Alex Dudley-Bateman and Ben Murphy love it. Being outside. Hitting the ball with a club meant for position-perfect precision. Hanging on the greens, fairways and sometimes deep in the drink or a bunker. Both are currently doing a three-year PGA traineeship that involves desire, talent and time. You’ve got to put in a lot of time.
The PGA Trainee Program has evolved to become one of the world’s most recognised golf-related training programs. Many of the big names in the sport – think Greg Norman, John Senden and Nick O’Hern - have been through it. Alex and Ben are almost finished and have set their sights on very different futures.
“It’s a pretty demanding timetable,” says Alex, who wants a career as head professional coach. “We’re up early and at the Pro Shop (Portsea Golf Club) by 6.30am most mornings. Then there’s assignments – 30 to 35 per year - to complete. Subjects like business, coaching and management.”
And of course there’s getting out on the hallowed ground and swinging.
“I don’t go out there to come second,” says Ben, who has his sights set on the world tour. He won five tournaments in Victoria last year. “It’s all about finding form for me. Being out there and getting better.”
Both young men have been playing since they hit double digits and haven’t stopped since. I ask them what kind of mindset you need to pursue a sport that can lead to shoulder reconstructions and backs that don’t know when to quit burning. “I’m constantly at the physio,” says Alex – and that’s where he’s going after we finish breakfast. “Me too,” says Ben. “You’ve got to get to the gym to keep as fit as possible to try to prevent injury, although there’s never any guarantee.”

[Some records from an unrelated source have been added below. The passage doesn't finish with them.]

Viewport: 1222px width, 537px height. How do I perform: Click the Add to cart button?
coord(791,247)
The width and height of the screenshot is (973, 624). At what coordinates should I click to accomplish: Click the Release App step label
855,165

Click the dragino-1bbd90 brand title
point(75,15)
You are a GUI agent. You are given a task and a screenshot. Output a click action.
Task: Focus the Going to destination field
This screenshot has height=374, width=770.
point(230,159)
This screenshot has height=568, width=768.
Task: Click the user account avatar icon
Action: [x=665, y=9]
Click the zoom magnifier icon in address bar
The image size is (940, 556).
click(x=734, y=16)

“It’s important to keep a positive attitude,” agrees Alex.
At an age when many young blokes are staying up late and sleeping in even later, these two young Peninsula men are deeply committed to the game and the lifestyle it can offer them. They’ve had to work hard and it will probably only get harder, but that isn’t a deterrent for either of these talented players. Their sponsors believe in them too, and supply them with clubs and fresh gear to prove it.
It’s a long way to the top of a sport that revolves around a small hole, a long club and a streamlined strategy - but these boys are on their way. They’re swinging it!